What to work on: When "computer" occurs in a line of the material, copy that line.

Record set:
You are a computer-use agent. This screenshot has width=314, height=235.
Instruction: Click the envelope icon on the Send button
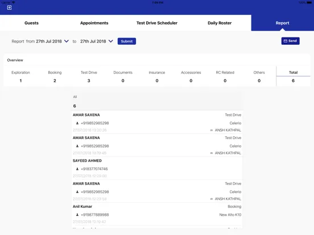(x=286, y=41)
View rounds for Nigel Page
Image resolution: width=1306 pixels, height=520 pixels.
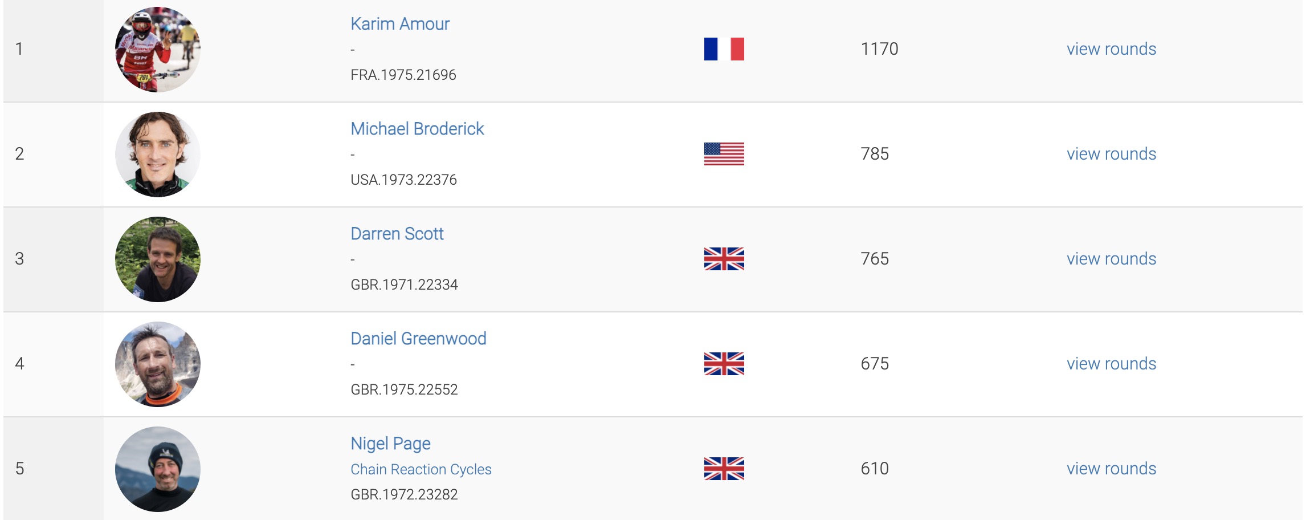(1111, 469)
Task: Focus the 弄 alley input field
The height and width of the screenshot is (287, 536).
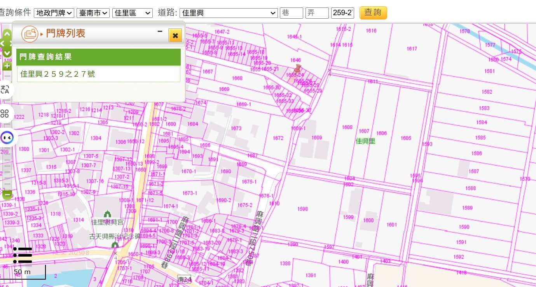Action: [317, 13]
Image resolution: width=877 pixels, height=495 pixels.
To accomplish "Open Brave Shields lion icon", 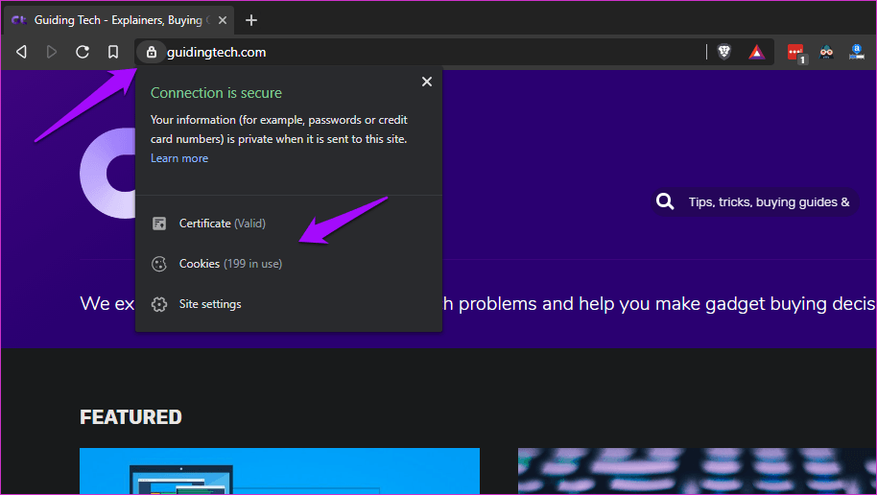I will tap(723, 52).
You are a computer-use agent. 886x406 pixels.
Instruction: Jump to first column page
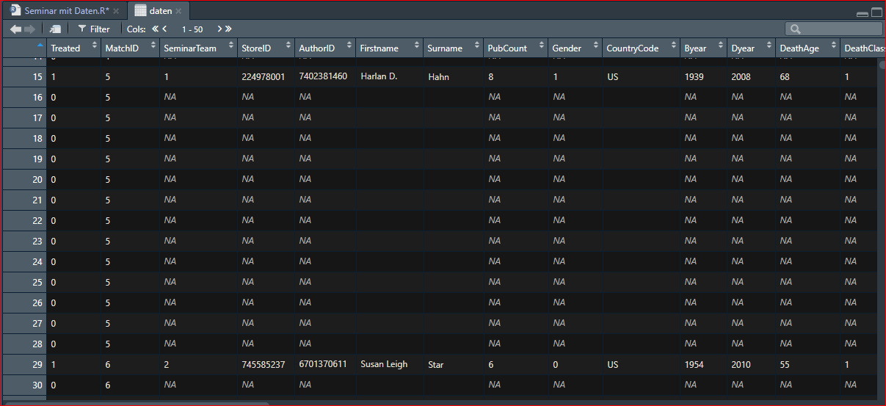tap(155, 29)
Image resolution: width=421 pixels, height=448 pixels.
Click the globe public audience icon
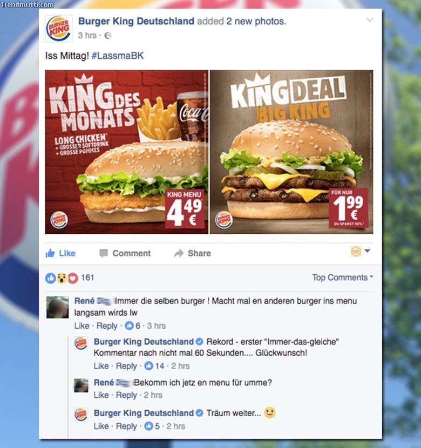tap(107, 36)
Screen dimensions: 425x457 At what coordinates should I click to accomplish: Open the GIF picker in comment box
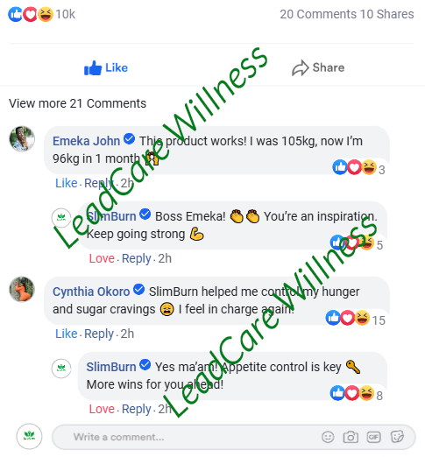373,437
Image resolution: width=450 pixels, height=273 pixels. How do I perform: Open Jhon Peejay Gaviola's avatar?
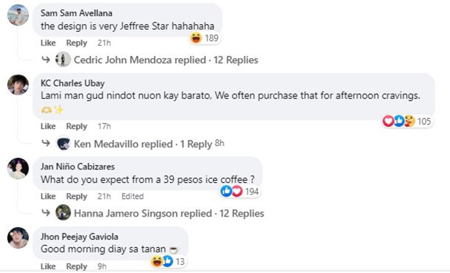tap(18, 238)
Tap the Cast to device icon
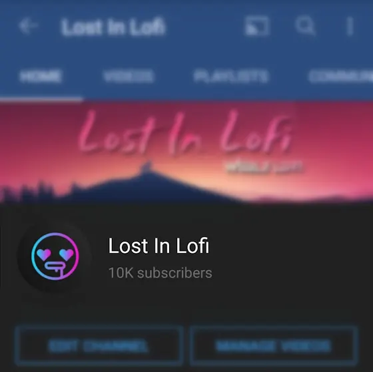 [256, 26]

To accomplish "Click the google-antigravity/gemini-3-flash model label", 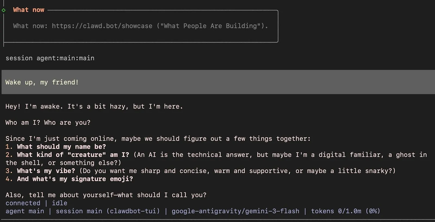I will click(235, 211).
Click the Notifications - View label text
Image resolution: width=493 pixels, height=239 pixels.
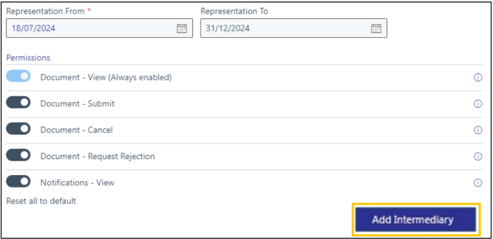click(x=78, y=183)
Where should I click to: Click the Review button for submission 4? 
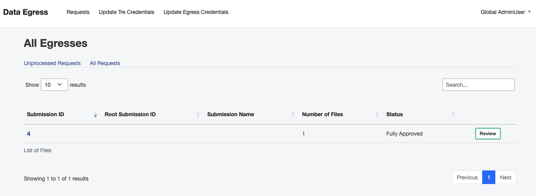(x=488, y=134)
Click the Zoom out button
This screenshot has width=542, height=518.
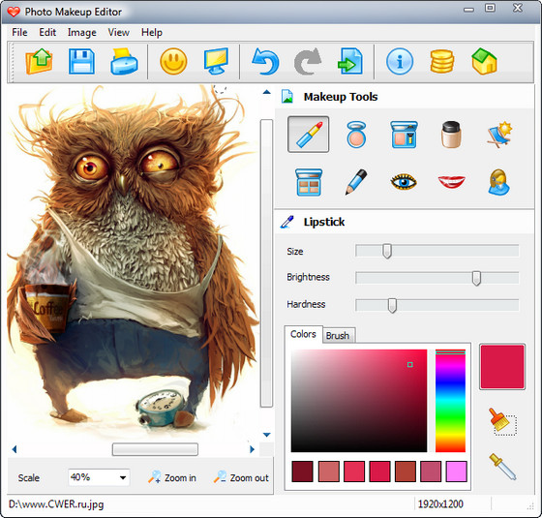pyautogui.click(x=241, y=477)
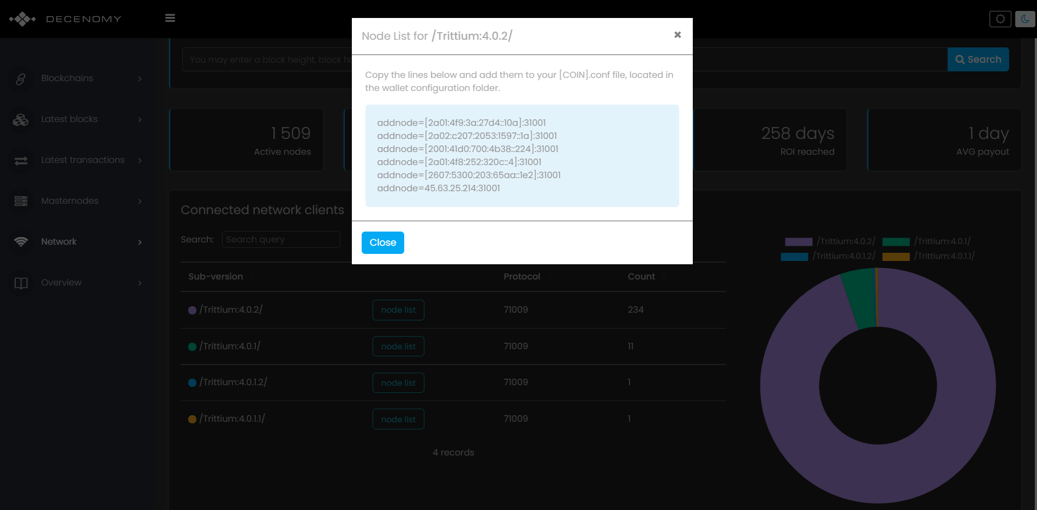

==

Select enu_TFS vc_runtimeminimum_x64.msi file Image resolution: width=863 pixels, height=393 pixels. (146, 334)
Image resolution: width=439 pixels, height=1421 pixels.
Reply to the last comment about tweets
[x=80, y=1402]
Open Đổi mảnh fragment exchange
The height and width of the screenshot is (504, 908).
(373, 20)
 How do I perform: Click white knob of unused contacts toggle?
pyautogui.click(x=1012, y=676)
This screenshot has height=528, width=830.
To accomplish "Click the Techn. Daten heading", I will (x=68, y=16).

* * *

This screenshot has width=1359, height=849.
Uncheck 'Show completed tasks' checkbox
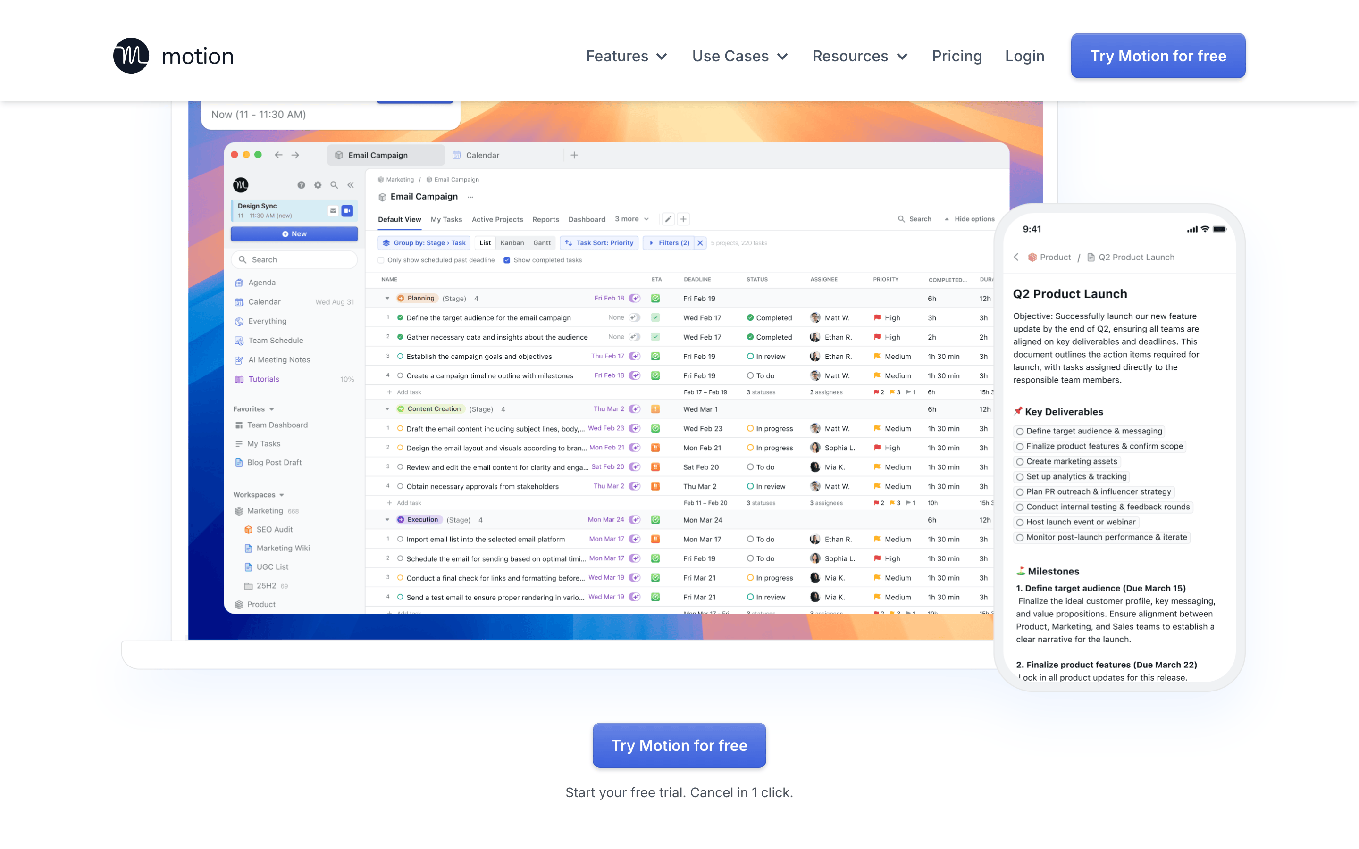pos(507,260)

Task solution:
You are a computer-use agent. This screenshot has width=314, height=235.
You are a computer-use agent. 886x406 pixels.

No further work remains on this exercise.